I was delighted to speak about Michael Chekhov, atmosphere, dramaturgy and politics at Staging Atmospheres, an international conference and workshop organised by Martin Welton and Penelope Woods from Queen Mary University London. [picture from @AmbiancesNet]

This is what I said…

We may encounter any given performance in a variety of iterative forms: as a writer or director’s pitch, a synopsis, a script, rehearsal, performance-event, recollection, anecdote, review, or piece of documentation. These are just some of the incarnations through which that performance may enter our experience. All of these incarnations have a dramaturgy: a dynamic form made by the performance and by which the performance is made. The discipline of dramaturgy is thus simultaneously the study of these forms and the practice of their making. To borrow Spinoza’s definition of affect, dramaturgy expresses a performance’s ‘power to affect and be affected’. I want to propose, therefore, that we think of the incarnations of a performance as its bodies, and dramaturgy as a register of those bodies’ affective dimension. I’m going to draw on the artistic praxis of the actor, director and teacher Michael Chekhov to argue that to conceive of dramaturgy as the affective dimension of a performance requires both the concept and experience of atmosphere as the primary condition of encounter. I want to think of atmosphere, in other words, as a dramaturgical substrate: ‘the material on or from which [it] lives, grows or obtains its nourishment’.

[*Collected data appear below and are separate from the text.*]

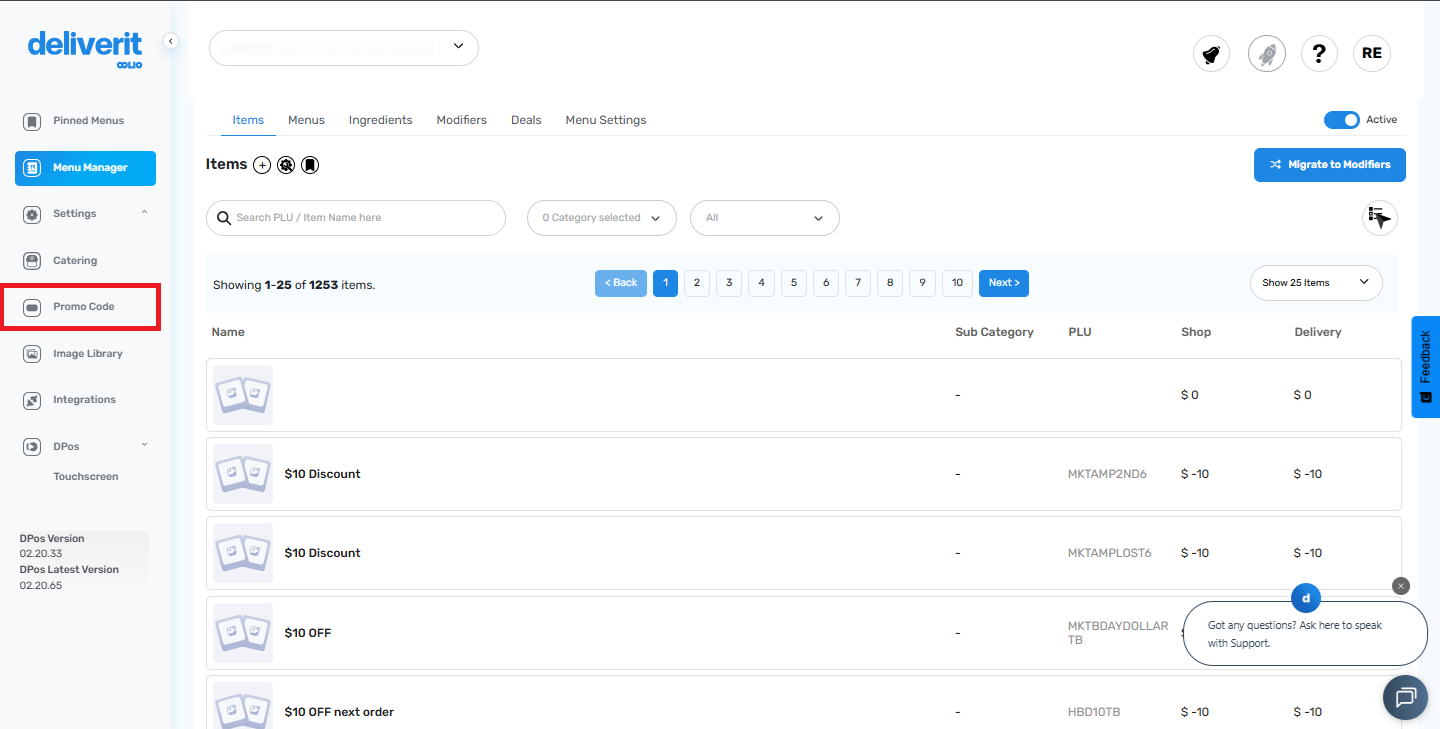
Task: Open the column filter icon above the list
Action: click(1379, 217)
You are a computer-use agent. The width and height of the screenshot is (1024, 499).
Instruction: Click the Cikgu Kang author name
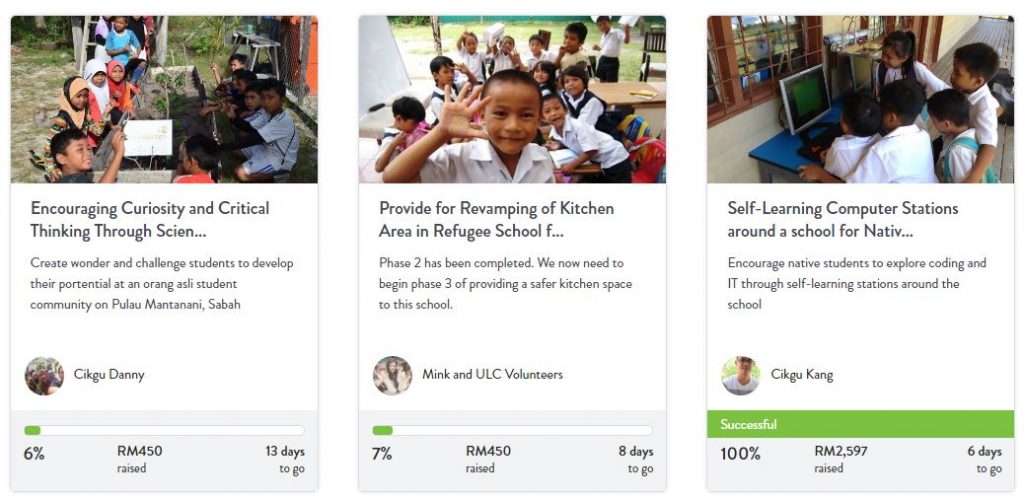pyautogui.click(x=802, y=375)
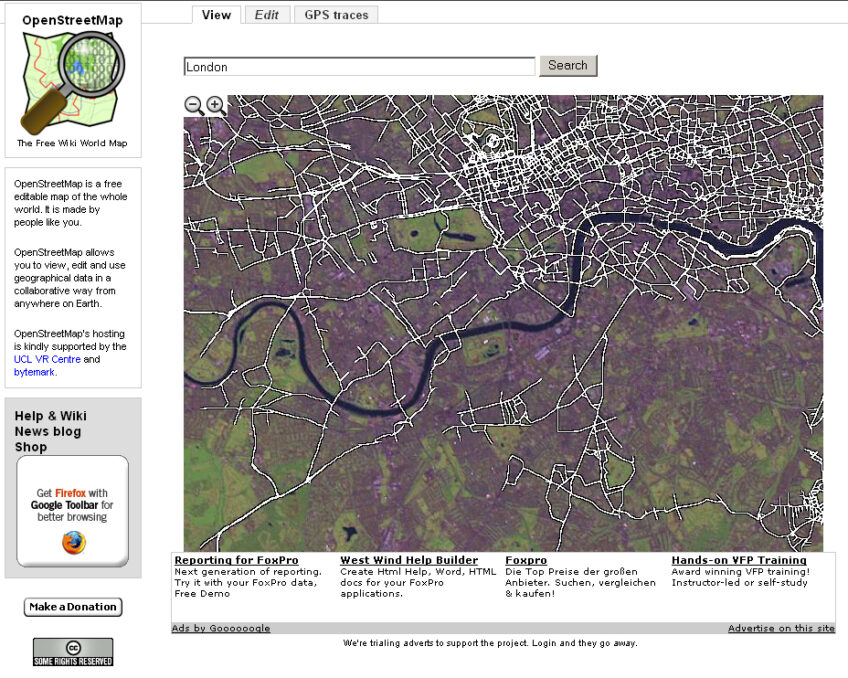The image size is (848, 678).
Task: Open the bytemark link
Action: (34, 372)
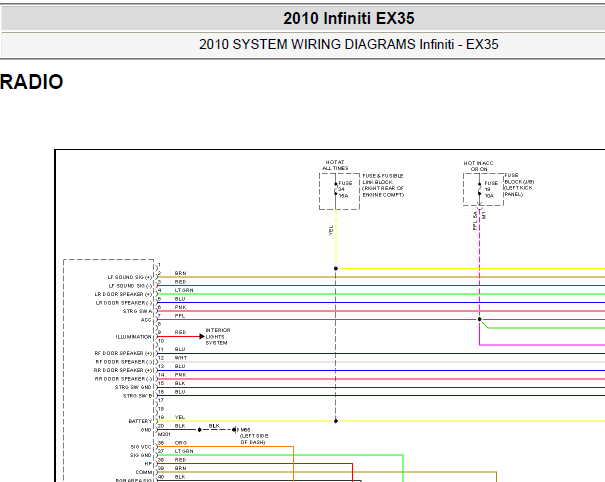Viewport: 605px width, 482px height.
Task: Click the LF SOUND SIG (+) terminal label
Action: click(130, 277)
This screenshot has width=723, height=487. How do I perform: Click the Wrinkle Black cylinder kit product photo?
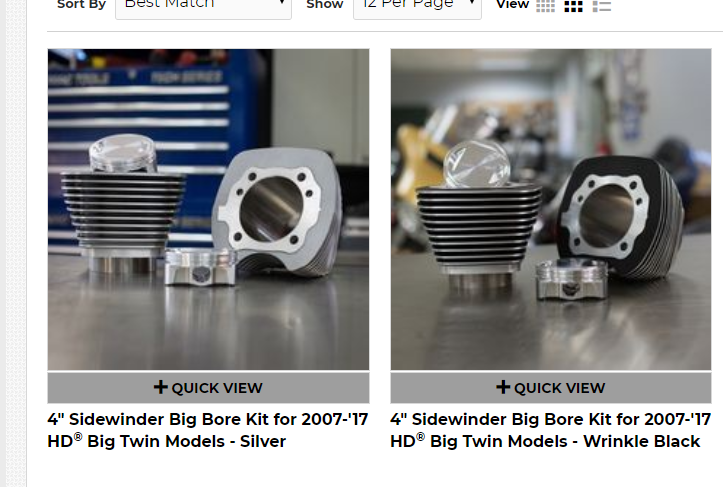(551, 209)
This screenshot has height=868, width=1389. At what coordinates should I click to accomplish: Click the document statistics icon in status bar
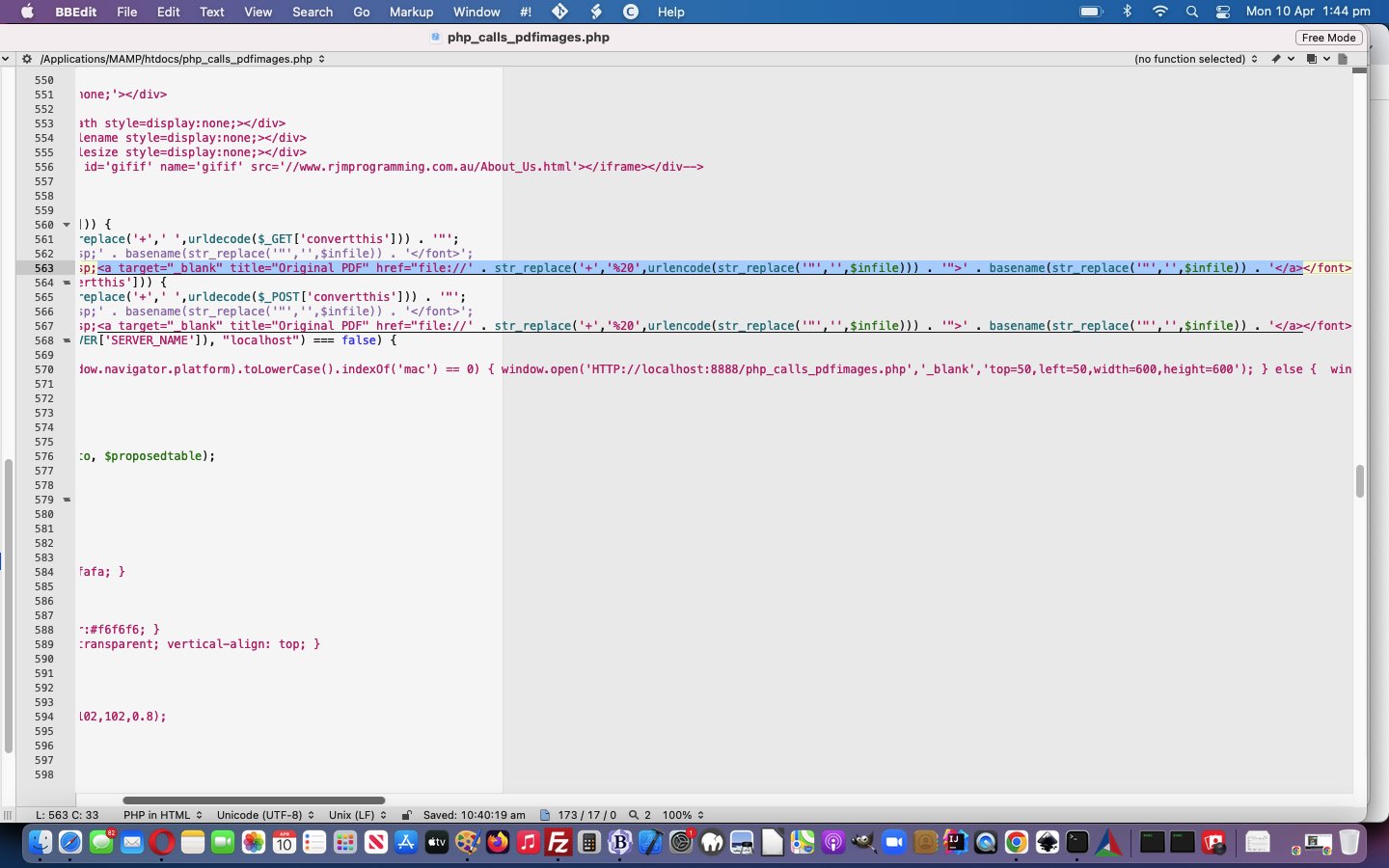545,815
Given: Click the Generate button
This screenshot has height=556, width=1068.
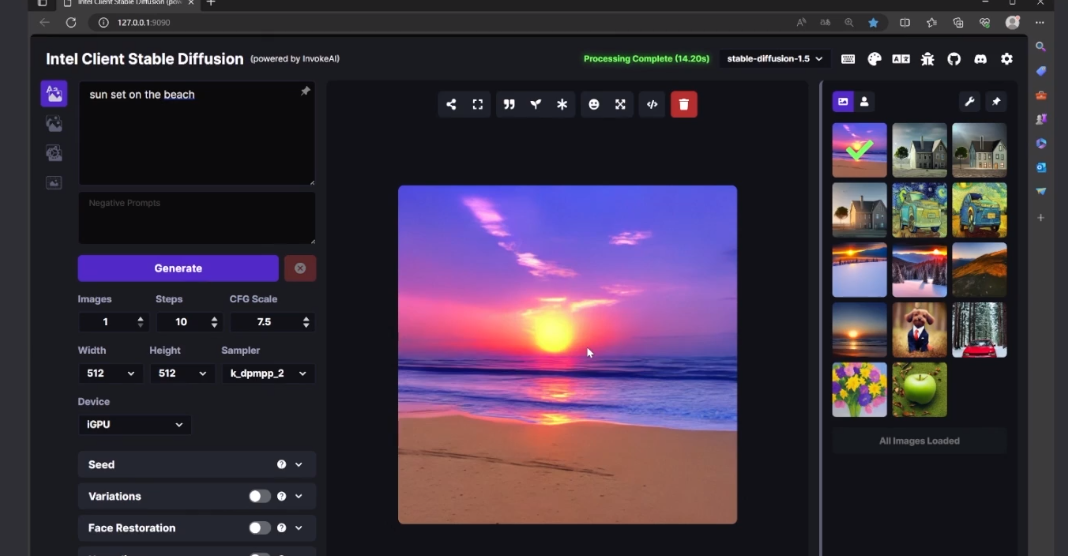Looking at the screenshot, I should coord(178,268).
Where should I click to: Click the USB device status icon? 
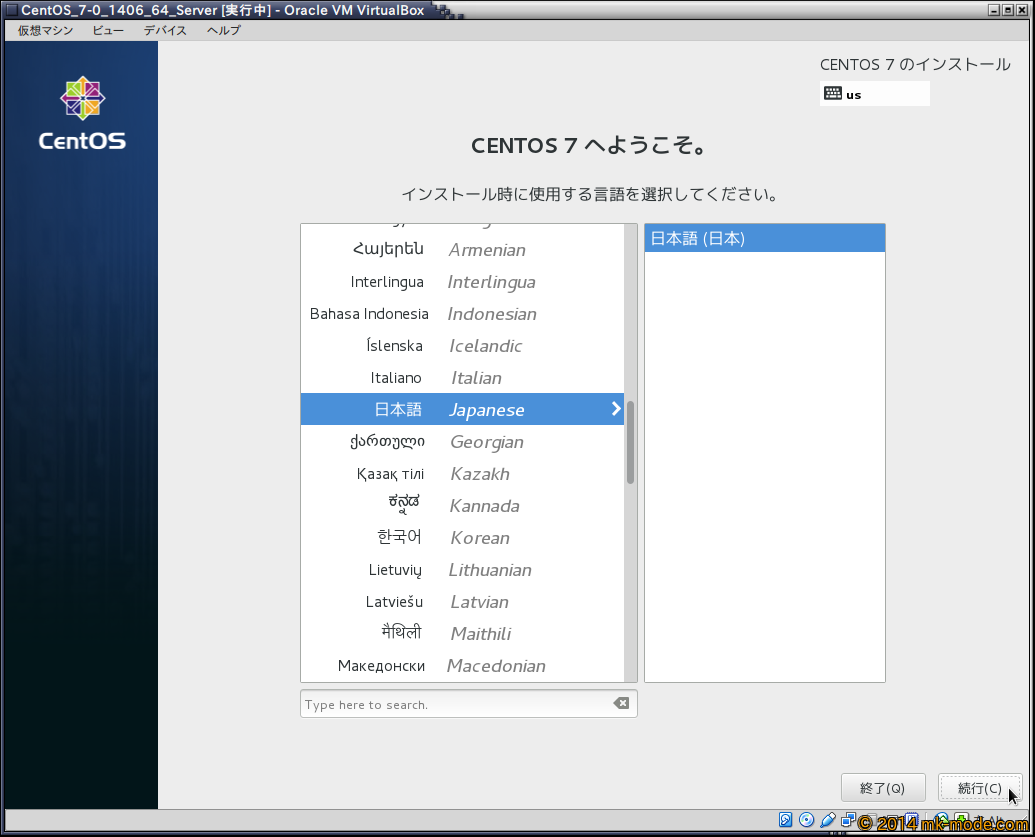point(827,821)
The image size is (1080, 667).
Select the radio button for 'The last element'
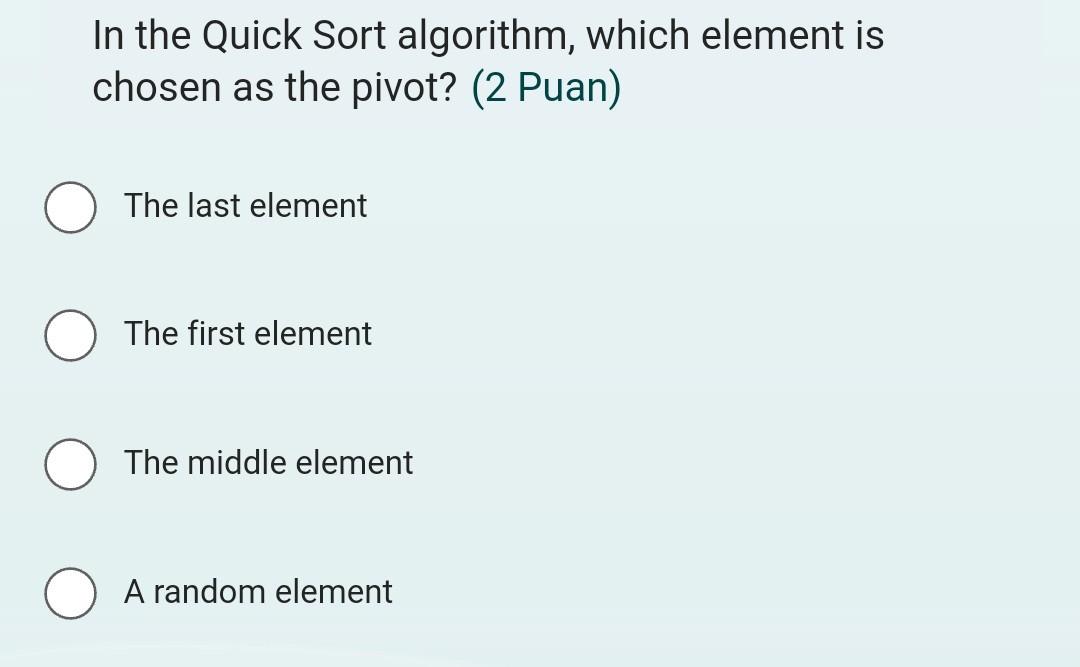point(70,207)
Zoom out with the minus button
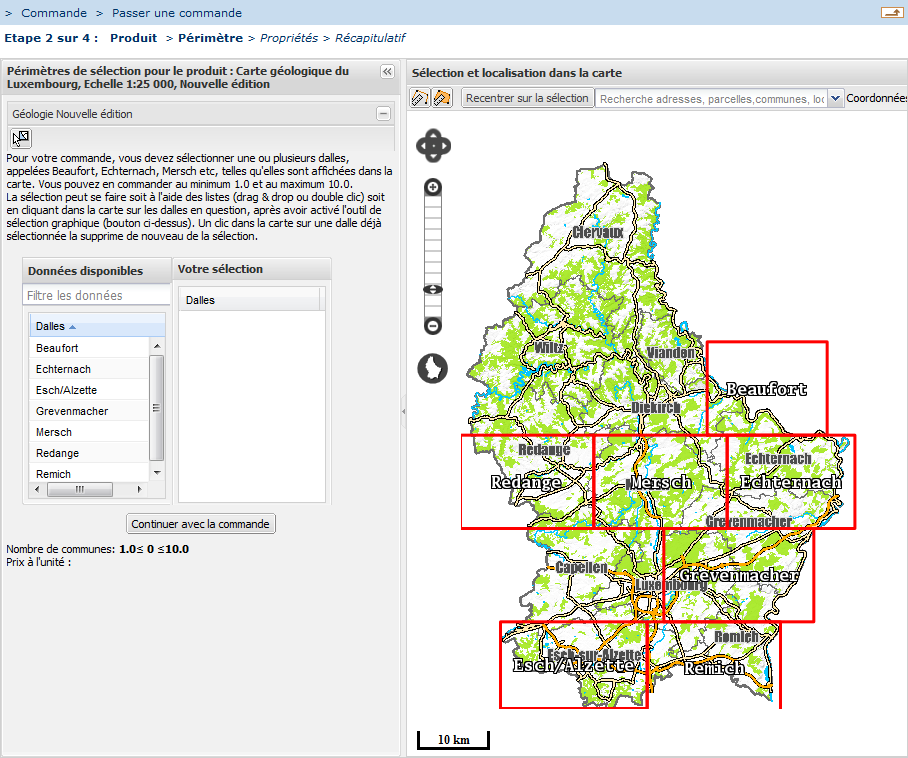 pyautogui.click(x=433, y=326)
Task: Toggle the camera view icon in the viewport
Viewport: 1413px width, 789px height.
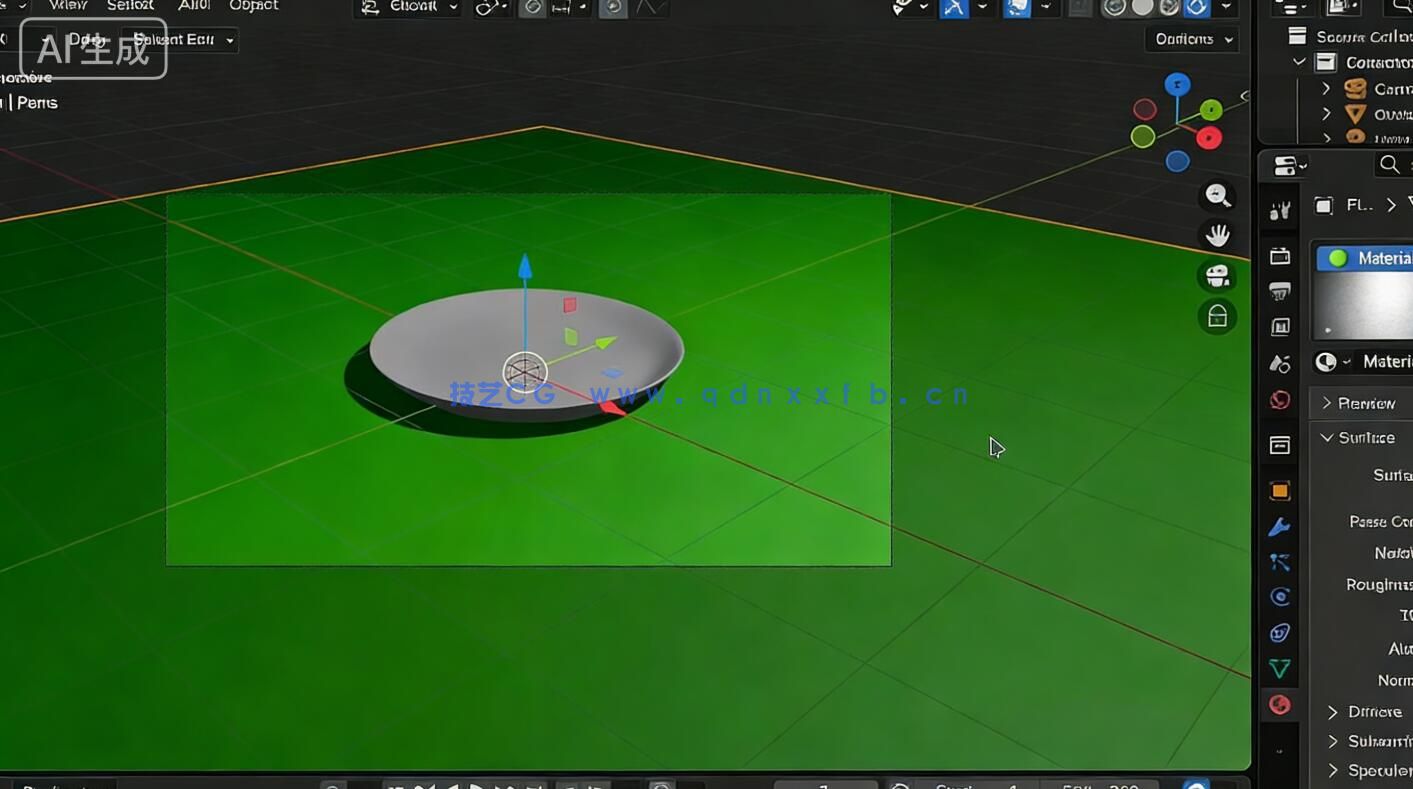Action: (x=1217, y=276)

Brian Massumi has proposed that affect is both transversal, in Deleuze and Guattari’s sense of cutting across conventional categories, and polyvalent:

Thinking the transversality of affect requires […] honing concepts for mutual inclusion in the event of elements usually separated out from it, and from each other. […] Although affect positively concerns relations in encounter, it is at the same time positively productive of the individualities in relation.

Exploring dramaturgical form with student actors in 1937, Michael Chekhov made a case both for something like Massumi’s ‘mutual inclusion in the event of elements usually separated out from it’ and for an approach that would expose ‘relations in encounter’ without occluding the ‘individualities’ which both produce and are produced by such relations:

We must develop this feeling of contact not only with the other persons, but with the structures, with the space around, with the chairs, etc … Each setting is a special world in which we have to create our actor’s activity. We walk in a special world in each play … The problem is to find and establish contact with each other and with the setting, and to find the moments of climax in the play.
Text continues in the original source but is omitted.